# BVI Crewed or Captain only Charter



## scottbr (Aug 14, 2007)

Friends of ours are looking at a BVI charter this year but do not have large boat experience. There will be 6 in total in the family and all have some or extensive sailing knowledge but all on small boats and none on larger boats.

They're looking at a charter this winter and I figure a Captain only charter would suit them best as far as expense and willingness / capability to help out. 

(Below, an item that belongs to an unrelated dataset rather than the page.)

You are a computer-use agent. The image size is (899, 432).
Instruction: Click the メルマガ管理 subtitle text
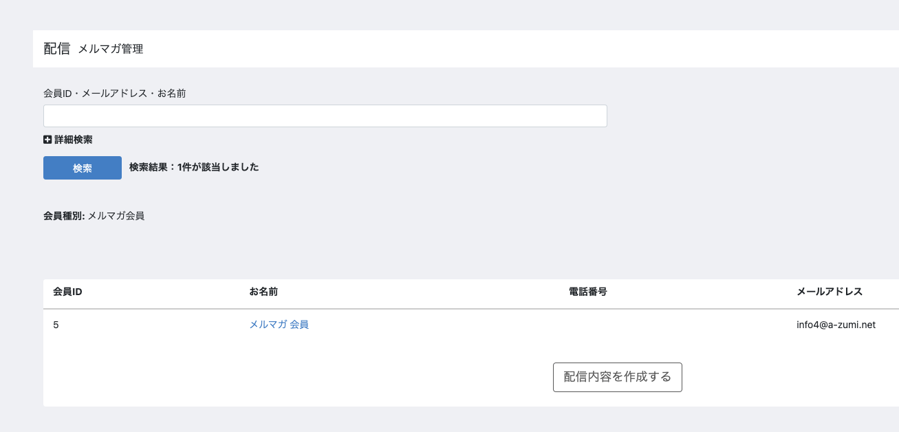coord(111,49)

I've seen / read lots on bareboat charters ( for future reference but not able to go ourselves yet ) but not much on Captained Charters. Anyone have any good recommendations I could pass along.


----------



## speciald (Mar 27, 2007)

OK - what's a small boat? The first time we chartered, we had never sailed anything bigger than 27 ft and chartered a 50 footer. It really depends on the charter company and your resume. Some companies will require a captain on the boat for a day or two to assess your competence if your resume is questionable. One person will have to be the responcible captain. Sailing in the BVI's is like sailing in a big lake with more wind and seas than you are used to. You can't get lost unless you don't pay attention to where you are. The captain may take you off the beaten path, help with mooring and cost you a bearth and $50/day.


----------



## scottbr (Aug 14, 2007)

Good point. Biggest they've sailed is Lasers or similar size and he has White Sail, one of the boys taught sailing at kids camp for the summer, so have sail knowledge but not big boat handling.


----------



## Captcraig1 (Aug 11, 2009)

*BVI captain or crew*

A crewed yacht charter will be more expensive than a bareboat captain but you will receive extra service from a crew. Both situations require giving up a cabin for them, but my experience as a crewed yacht captain in the BVI is that we did everything for you - from going to the remote places to serving 5 star meals three times a day, housekeeping, island tours, watersports and more. Bareboat captains are a great alternative if you want a bit more independence and a lower cost to your vacation. It's a service industry and this is the sailing capitol of the world, so you should expect an excellent captain or crew which ever way you go. Just remember that you usually get what you pay for. Happy sailing!

Capt. Craig


----------



## captainmurph (Feb 12, 2009)

*Captain only is the way to go*

Even if your friends don't feel qualified to go solo, the use of a Captain will give them the best of both worlds.

Most of the charter companies have Captains available that are friendly, very skilled and extremely knowledable.

The will need to consider that they will need to provide a cabin for him/her and include them as part of the crew for meals.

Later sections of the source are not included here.